As of June 2024, unsold housing stock in seven major cities stands at around 468,000 units, a 24 per cent increase from 2019. Despite higher inventory, the time to sell these properties has reduced by 31 per cent.
 
Post-Covid, there was a significant reduction in unsold inventory due to high demand for ready-to-move-in (RTMI) homes. But developers have introduced new supply to capitalise on the demand surge. Overall, the inventory is fine.  
 
How is commercial real estate gearing up as research reports indicate a recovery and growth in leasing activity?
 
In India, the commercial segment constitutes only around 20 per cent of the total real estate business, in contrast to the residential segment, which accounts for about 65 per cent.
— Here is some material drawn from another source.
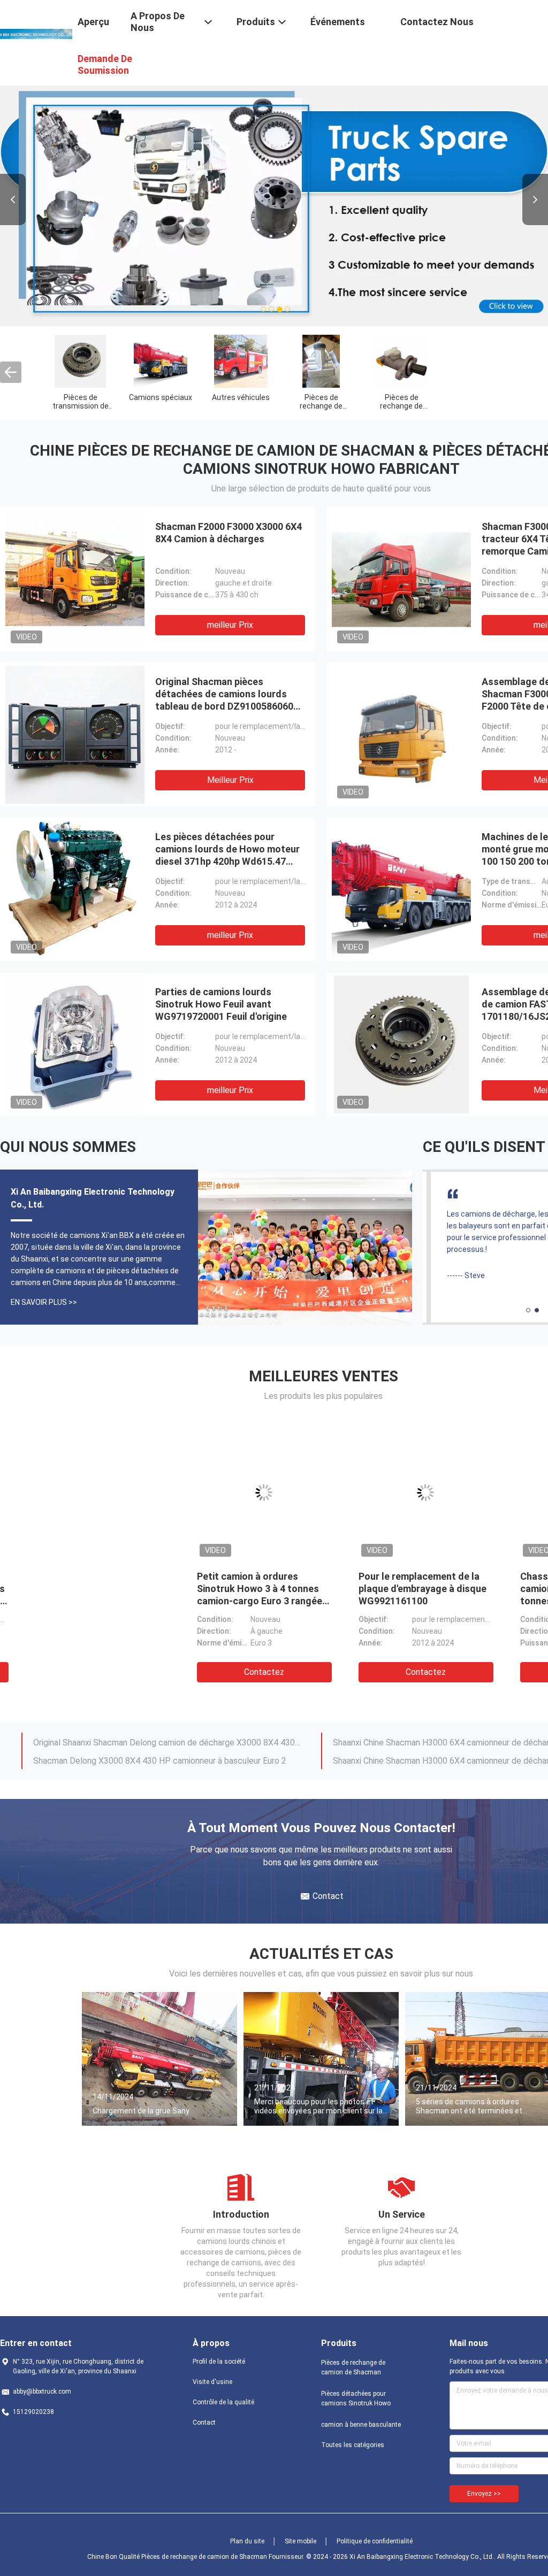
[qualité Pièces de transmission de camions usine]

Consequently, the primary focus remains on residential real estate.
 
However, with the country's GDP on a growth trajectory, demand for commercial real estate is also on the rise. In recent years, there has been a significant influx of foreign investments in commercial properties and Reits, which predominantly hold commercial assets.
 
Post-pandemic, there has been a notable uptick in leasing activity due to the return-to-office trend. This strong leasing demand is resulting in higher rental yields, making commercial real estate an attractive investment opportunity.
 
What is your view on the expansion of Reits to the residential segment?
 
India has yet to develop its rental housing market to the same extent as its commercial real estate sector. Without establishing a robust legal rental market, investors are likely to continue favoring commercial over residential investments in the long run.
 
Introducing Reits to the residential segment would provide investors with a novel opportunity to invest in residential properties without direct ownership, thus broadening their investment horizons. Residential Reits could offer investors steady returns over the long term. Moreover, incorporating the residential segment into the Reit framework would formalise the market, benefiting both investors and developers alike. 
 
What challenges are developers facing these days? 
 
The sustained demand for residential, commercial, retail, and data center projects has resulted in increased volumes across all these asset classes. There are several challenges that hinder the growth velocity of the second largest employment-provider sector, the real estate sector. Tax burden at various levels, such as GST, municipal taxes, income taxes, or approval costs, hinders the growth of the industry. Lack of skilled laborers, the high cost of land acquisition, high raw material prices, sluggish approvals, and complex regulatory frameworks also delay project delivery.
 
What are your overall recommendations for the sector? 
 
Industry recommends rationalisation of government premiums, allow input tax credit, digitalisation of approvals, single window clearance, relief in income tax, and enhance ease of doing business to attract investment and employment.
 
What are Hiranandani Group’s plans for expansion and growth?
 
We will continue to launch new residential projects in Powai, Panvel, and Chennai. We are also actively exploring the Development Management (DM) model under the Eleva brand and are also closely evaluating multiple redevelopment opportunities.
 
The organisation is bullish on growth in industrial and logistics sectors across Chennai, Talegaon, Nashik, and MMR. We are actively seeking land acquisition in various cities across India to expand industrial and logistics footprints. We are aiming to add another 2-3 million square feet (msf) in the next year.
 
We will also be launching a Reit in the coming years. We are currently operating three data centers in Panvel, Noida, and GIFT City (Yotta G1 data center), with plans to add more locations in response to strong demand across India.